- Instruction -
Continue the Transport Trailer Service v. Upjohn opinion from the point where it stops.

- Text segment -
..........

Transport Trailer Service, Inc. v. Upjohn Co.

Decision Date12 January 1981
Docket NumberCiv. A. No. 77-4303.
Citation506 F. Supp. 442
PartiesTRANSPORT TRAILER SERVICE, INC. v. The UPJOHN COMPANY.
CourtU.S. District Court — Eastern District of Pennsylvania

Sol Weiss, Philadelphia, Pa., for plaintiff.

Thomas Kittredge, Philadelphia, Pa., for defendant.

MEMORANDUM AND ORDER

SHAPIRO, District Judge.

This products liability action was brought by Transport Trailer Service, Inc. ("Transport") to recover property damage in the amount of $216,118.03 which was allegedly sustained when polyurethane foam manufactured and sold by The Upjohn Company ("Upjohn") caught fire at the Transport facility near Harrisburg, Pennsylvania on November 13, 1974. At the time of this fire Transport was insured by The Aetna Casualty and Surety Company ("Aetna"). Aetna subsequently paid Transport $191,040.49 for fire loss and property damage and to that extent is subrogated to plaintiff Transport's claim. At the time of the fire Aetna also insured defendant Upjohn under a Products Bodily Injury and Property Damage Liability policy. This policy had a $5,000,000 deductible; to date the losses incurred by Upjohn for the relevant policy year have been $3,010,161 (Affidavit of Robert J. Clarke).

Upjohn, claiming that its products liability insurer, Aetna, cannot subrogate itself against its own insured to recover damages for an occurrence falling within the insured's policy coverage, moves for partial summary judgment in the amount of $191,040.49. For the reasons set forth herein, the motion is denied, but defendant is granted leave to implead Aetna as a third party in this action.

The motion for partial summary judgment is made with regard to a defense first asserted by the motion. The complaint in this case was filed December 19, 1977. Defendant's answer and counterclaim raised eleven affirmative defenses but failed to assert the instant defense; at no time has defendant sought leave to amend its answer to assert it. Federal Rule of Civil Procedure 8(c) requires a party to set forth any matter constituting an avoidance or an affirmative defense. Failure to raise an affirmative defense in an answer does not forever bar a party from raising it, but the proper remedy for such failure would have been a motion for leave to amend under Fed.R.Civ.P. 15. Albee Homes, Inc. v. Lutman, 406 F.2d 11 (3d Cir. 1969).

..........

- Dataset rows -
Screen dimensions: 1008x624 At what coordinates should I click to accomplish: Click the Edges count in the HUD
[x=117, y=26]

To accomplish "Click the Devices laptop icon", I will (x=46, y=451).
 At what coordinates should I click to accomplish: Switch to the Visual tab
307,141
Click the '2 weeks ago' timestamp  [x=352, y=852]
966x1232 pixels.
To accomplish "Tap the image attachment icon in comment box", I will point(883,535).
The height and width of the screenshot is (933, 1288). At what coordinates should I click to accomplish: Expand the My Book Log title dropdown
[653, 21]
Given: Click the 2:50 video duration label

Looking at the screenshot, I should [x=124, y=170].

..........

- Task answer -
Whatever the motion is denominated, it is untimely. It is not clear when defendant learned of Aetna's status as Transport's subrogee, but the answer to the complaint included an affirmative defense that Transport violated Fed.R.Civ.P. 17(a) with regard to the real party in interest. Thus, it is plausible that Upjohn knew of Aetna's dual role as insurer of each party to this controversy at the time that its answer was filed. Aetna later acknowledged its subrogated interest in writing (Exhibit A, defendant's brief), and Upjohn did not deny at oral argument that it had received this document at least six months after its answer was filed on February 10, 1978.

Since this case has been transferred to the docket of this court in October, 1978, counsel for Upjohn has attended two pretrial conferences and filed a pretrial memorandum stating the legal issues involved without ever asserting this defense. The allegation of Aetna's conflict of interest was not made until after the case was placed in the trial pool in February, 1980. In these circumstances the court is compelled to deny the motion as untimely. A contrary result would result in prejudice to the plaintiff who was unaware that this defense would be asserted until all trial preparation had been completed. See, Albee Homes, supra.

Aside from this procedural problem, the plaintiff, Transport, has a...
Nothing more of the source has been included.